Conduct Statistical Analysis

This stage begins with exploratory data analysis to discover patterns, identify anomalies, and test assumptions. Exploratory data analysis relies heavily on statistical methods and graphical representations of the data. The analysis performed varies by project and may include descriptive analytics to identify what has happened and diagnostic analytics to determine why it has happened. Supervised and unsupervised machine learning techniques (e.g., random forest, regression, decision trees, clustering) are used to identify trends and predict outcomes (predictive analytics). The analytical results are combined with model simulation results to recommend a course of action and propose the best strategies to achieve the desired outcomes (prescriptive analytics).

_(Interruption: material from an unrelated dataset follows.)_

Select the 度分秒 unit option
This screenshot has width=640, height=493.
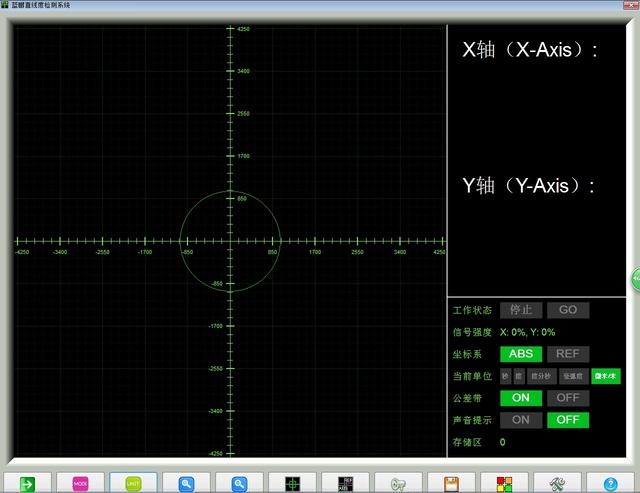tap(542, 376)
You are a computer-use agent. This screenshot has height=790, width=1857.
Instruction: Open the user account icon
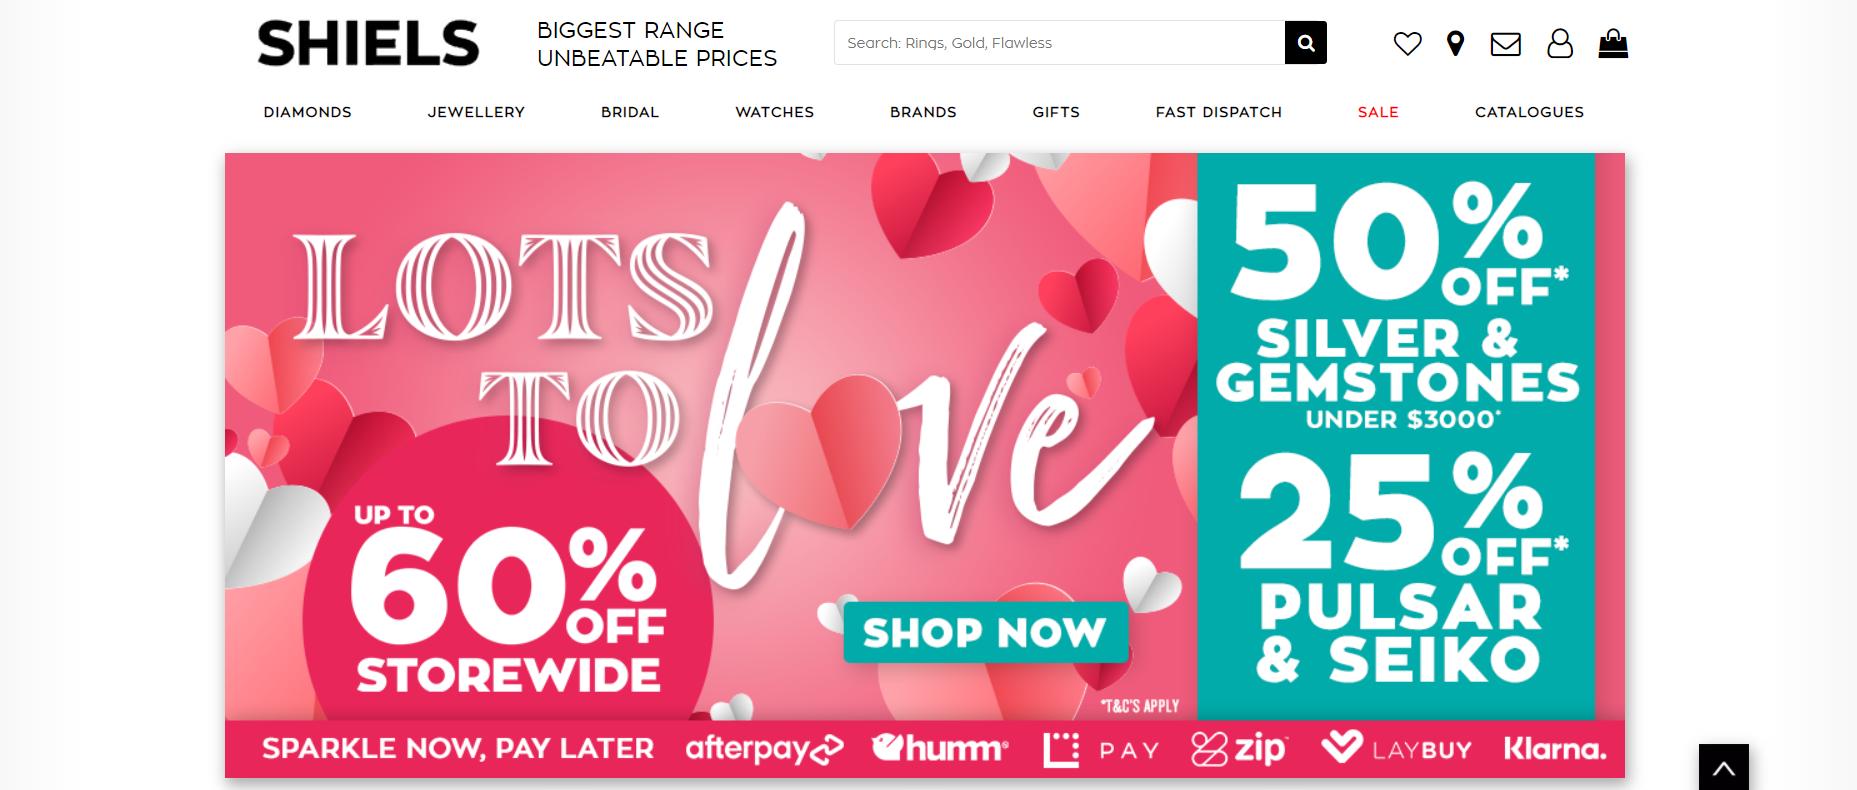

Our team of data scientists, policy researcher analysts, data analysts, and information technology experts are proficient in Python and related data science libraries, SQL, R, Tableau, PowerBI, Java, MATLAB, SAS, SPSS, and Stata. We leverage these analytical tools to achieve the project objectives. 

Recognizing racial, ethnic, gender, and economic inequalities

All analysis is undertaken with a recognition of the racial, ethnic, gender, and economic inequalities, including the intersectional inequality, in our communities and thus the justice system. We engage stakeholders (e.g., justice system actors, administrators, policymakers, affected communities and individuals, and advocates) throughout the entire statistical analysis stage. This serves multiple purposes including understanding context, transparency, accountability, receiving feedback, gaining insights, reducing researcher bias, improving the quality of the results, and increasing trust in the deliverables.